Along with the new 99xx, RIM recently released an updated Torch, and a rebranded Storm – the Torch 9850. Is RIM’s third attempt at an all touch device a winner? Read on to hear our thoughts!
The Torch 9850 is RIM’s third all touch BlackBerry, following the original Storm, and the Storm 2. Where the two previous Storms had a special “clicky” screen, which RIM dubbed SurePress, the newest Storm, err, Torch features a standard capacitive display. The screen is a gorgeous one with a resolution of 800×480 at 3.7”. It’s very bright and very vivid – as are most BlackBerry screens nowadays. The entire device has a very nice look to it, save for the comically large physical buttons right below the display. We really wish RIM had forgone shipping the device with physical buttons – they really do ruin the “waterfall” look RIM was going for.
As with the other BlackBerry OS 7 devices, the Torch 9850 features a 1.2GHz Qualcomm CPU, 768MB RAM, and 4GB of built-in storage. A 16GB microSD card is also included. The Torch is also a worldphone, packing in the standard CDMA radio along with a GSM radio. Keep in mind that you won’t get 3G on AT&T here in the US with an unlocked unit (you could grab a 9860 from our polar bear riding friends up North). The Torch was fast and smooth, as with all of the other OS 7 devices. The speed and screen were especially nice when using the newly revamped, and finally competitive, web browser.
Overall we found the Torch to be a great looking device, but the physical buttons below the display really bothered us. Maybe next go round RIM will go entirely touch.
As with all of RIM’s other new devices, the Torch features OS 7, which was originally billed as a refresh of OS 6 – and that’s exactly what it is. The new browser is very nice, as is the overall look and speed of the OS. But as we’ve said previously, the spinning clock of misfortune is still showing up far, far too often (read: it should never show up), and managing apps is still a nightmare.
The Torch 9850 and OS 7 also feature RIM’s third attempt at a usable software keyboard. Thankfully RIM is making progress and we were able to type on the Torch without too much frustration. Unfortunately, the experience is still not on par with the likes of Android, Windows Phone 7, or iOS. They keys are very small, the prediction software is very poor, and there’s no feedback whatsoever when pressing keys (haptic or sound).

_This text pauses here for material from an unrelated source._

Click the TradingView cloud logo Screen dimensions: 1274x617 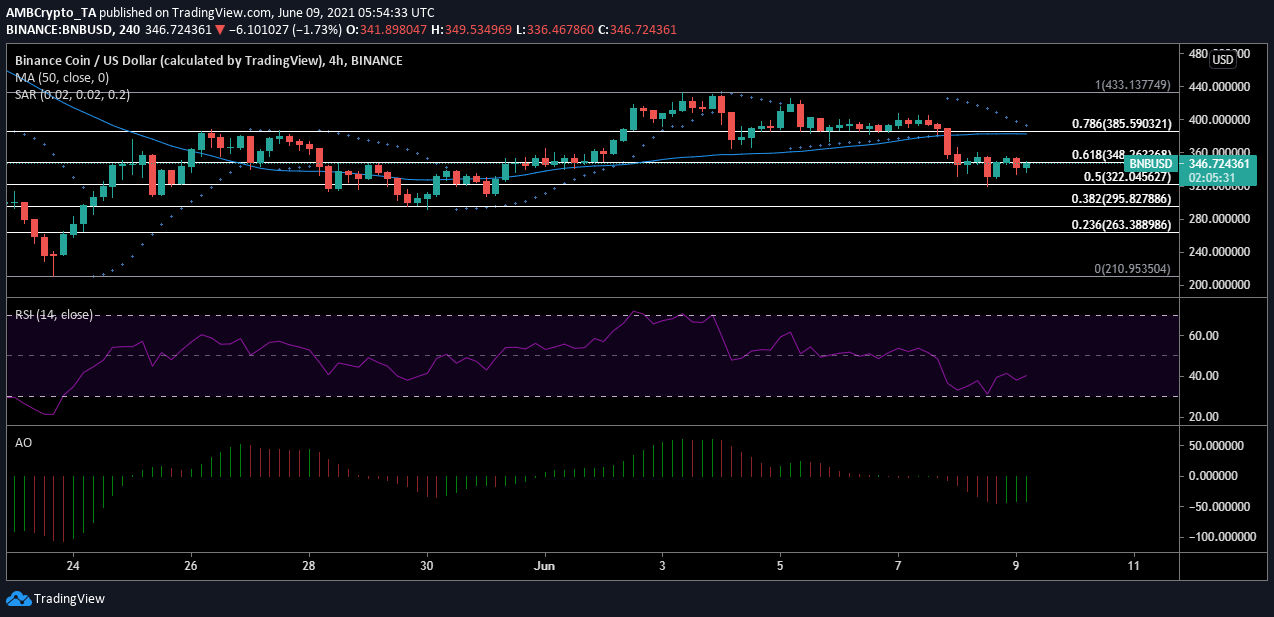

The Torch 9850 features a relatively small 1230mAh battery. Like the other OS 7 devices, it’s clear a very fast processor and new OS is taking a toll on the legendary BlackBerry battery life. While we could easily power through a day with the Torch, getting through a second day would be close to impossible. We imagine that most everyone that would classify themselves as a BlackBerry power user should grab a backup battery no matter which OS 7 device they choose.
Call quality, signal, etc.
As with any Verizon device (and Sprint, in this case), calls were crisp and clear. We did not have any calls drop, even in low signal areas. Data speeds were adequate, but we stuck to WiFi most of the time. Signal level was iffy at times, with the Torch often dropping down numerous bars while being held – but this isn’t anything new for us, as we’ve seen all of the BlackBerrys in recent history do the same.
RIM’s third attempt at an all touch device is a reasonably good one. The Torch 9850 is good looking (except for those pesky hardware buttons below the display), light, fast, and has a gorgeous display. Unfortunately, the OS 7 keyboard is still quite poor, and the overall OS is still far behind the competition. At the end of the day, Storm diehards will find the 9850 to be a reasonably sound upgrade. But for those on other platforms, we can’t think of any reason why the Torch 9850 would tempt you to become a BlackBerry user.